People power

friendshipReview by Julie Perrin and Andy Calder

Book | The Power of Friendship, the Open House story  | Digby Hannah

FROM its beginnings in 1971, Open House Ivanhoe – and now Open House MacLeod – has taken on the characteristics of a  social movement.

Based on research and interviews, author Digby Hannah has compiled the stories and images that make up this compact yet abundant book. Hannah’s experience as a youth worker, teacher, editor, pastoral minister and songwriter make him well placed to write about this remarkable community.

Instigated by a passionate church youth leader, George Farrington, Open House became an independent community operating out of a shopfront near Ivanhoe Town Hall, complete with ‘the obligatory pool table.’ Funded by donations, the heavy lifting was done by a range of volunteers Farrington referred to as the ‘motley crew’.

Initially, Farrington was employed by St James Anglican Church, but Open House was soon independent and interdenominational, including Uniting Church members.

Today, Open House inhabits the previous site of the MacLeod Uniting Church and manse and maintains its Christian identity. As Farrington said, “The volunteers are not there to convert people…It is a friendship model based on God’s grace with no strings attached.”

Hannah addresses some of the theology underlying the Open House approach of respecting people who have been marginalised.

It adopted the biblical passages in Matthew 25 and 28 (where Jesus challenges his followers to leave their comfortable places, respond to those in need and make disciples) as its foundation.  The teaching of Athol Gill’s Life on the Road and Kraybill’s Upside Down Kingdom also influenced Open House. Hannah is familiar with the theology, the era, the joys as well as the costs of this approach.

Open House never became an agency, it exists with minimal government funding and refuses to compartmentalise services. The community was – and is – based on reciprocal friendship rather than the implicit separations of professional practitioners and clients. In this way, Open House diverges from and speaks into the familiar scenario where church agencies are now fields of professional social work practice.
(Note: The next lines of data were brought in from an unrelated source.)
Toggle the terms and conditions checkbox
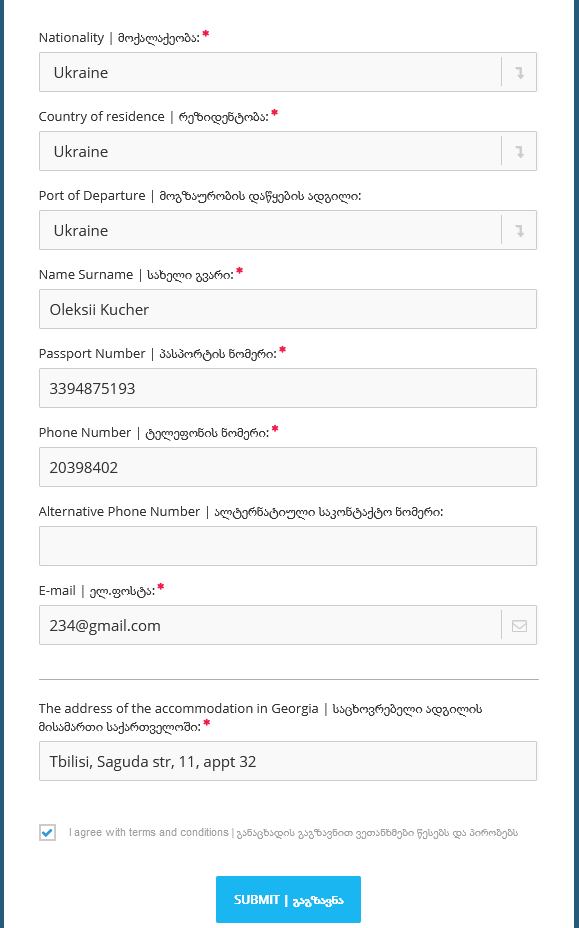The height and width of the screenshot is (928, 579). click(x=47, y=833)
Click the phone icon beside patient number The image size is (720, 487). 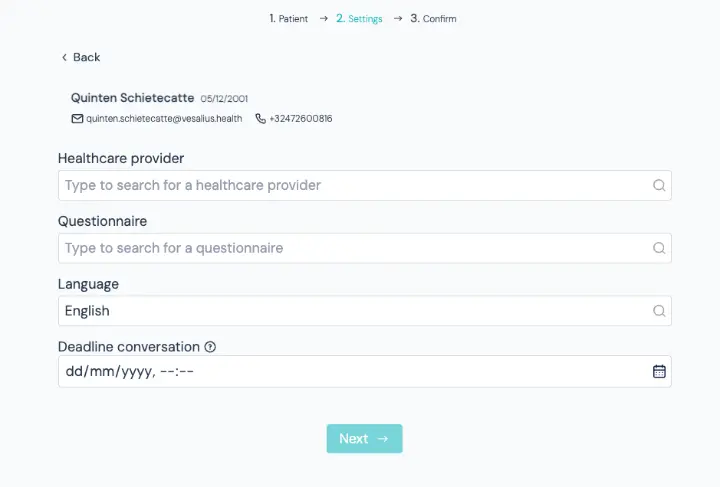tap(260, 119)
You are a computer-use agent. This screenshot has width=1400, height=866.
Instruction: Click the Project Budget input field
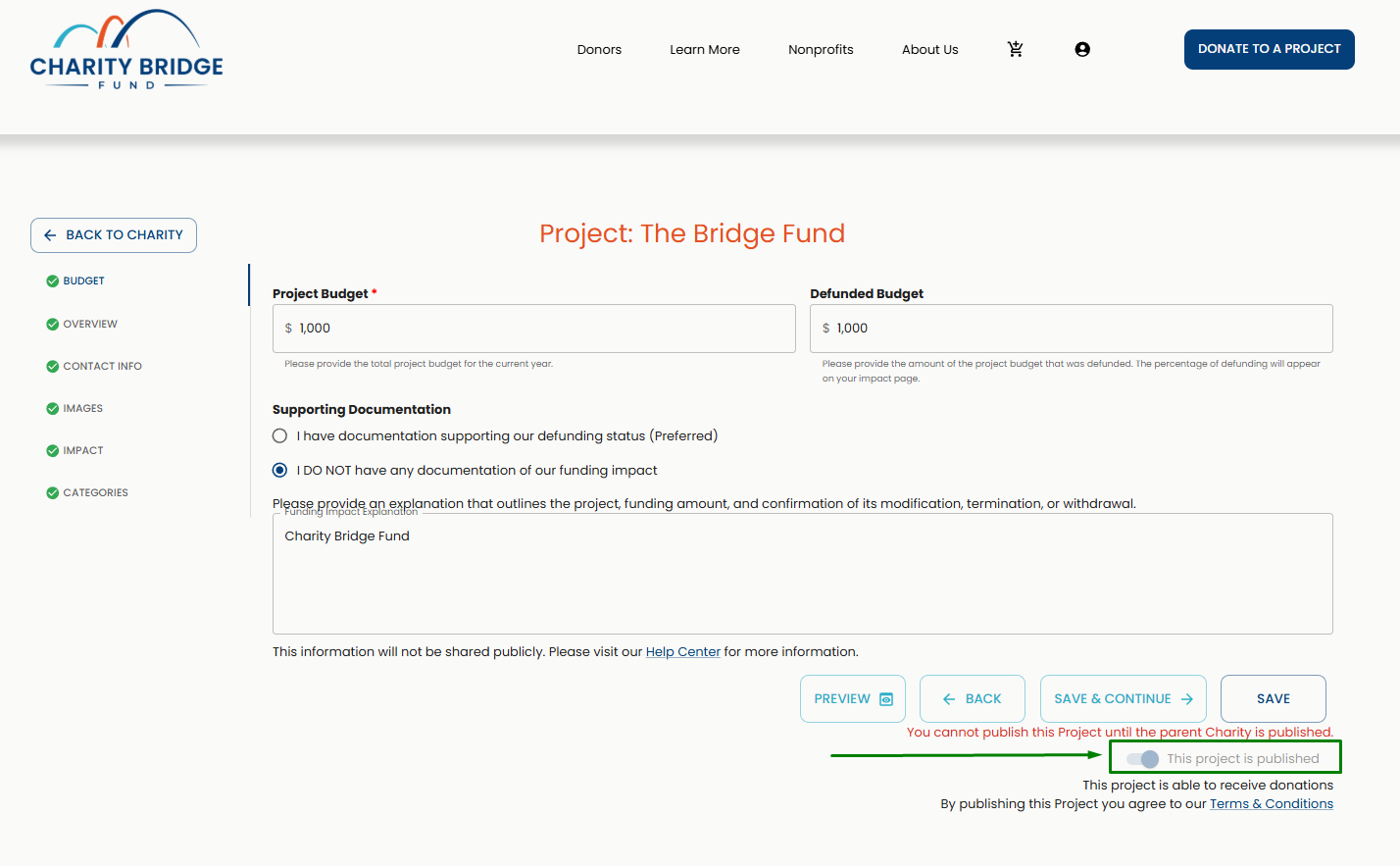[534, 329]
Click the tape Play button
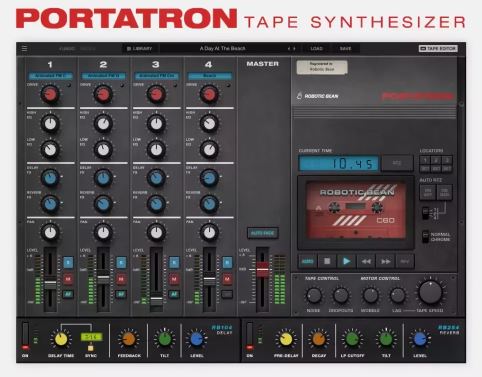 click(346, 261)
Throughout the last 45 years, Open House has offered programs including drop in centres, live-in accommodation, a plant nursery at Hurstbridge, numerous camps, weekly clubs, cricket and football matches and billycart-building workshops. It engages with people experiencing mental health issues, alcoholism, social and emotional issues arising out of fractured family life, family violence, poverty and disability. People are not siphoned off into silos according to need, but are seen as co-participants in the community.

Over the long haul, participants are companioned in the slow changes of daily life that can open into transformation. To this day George Farrington holds that the ‘motley crew’ approach works best within this friendship model.

“Life is messy and sometimes the most unlikely connections bear fruit as turning points in people’s lives,” Farrington said.

A letter from a previous participant says, “As we sipped coffee or played pool we heard no lectures or sermons just felt warmth, compassion, understanding and caring – from people who were comfortable in their positions, not proving anything to anyone, allowing us to follow by example.”

Surprising volunteers pop up in the story, like the mayor of Ivanhoe who called by at the drop-in centre and became the long term architectural consultant to Open House. The women in this story sound extraordinary, many of them with four or five children of their own – including the beloved ‘Ma C’ who oversaw the live-in accommodation. They’ve volunteered for years at a time or supported their partners to do the same.

Since Farrington’s early long-term leadership, Open House has been directed by Ross Oldmeadow and now Paul Burgess. Hannah examines the limitations and the strengths of the Open House approach with the hope that the holistic model of the ‘motley crew’ may still have something to offer in this era of increasing specialisation. He hopes to illustrate the surprise factor “…when unequal relationships become mutual friendships – when people who have imagined themselves as helpers or benefactors realise they are also ‘the helped’.”

The book is available for $20 at www.openhousecic.org.au 

Rev (Deacon) Andy Calder is the Disability Inclusion Advocate with the Vic/Tas synod.

Julie Perrin is a writer and oral storyteller.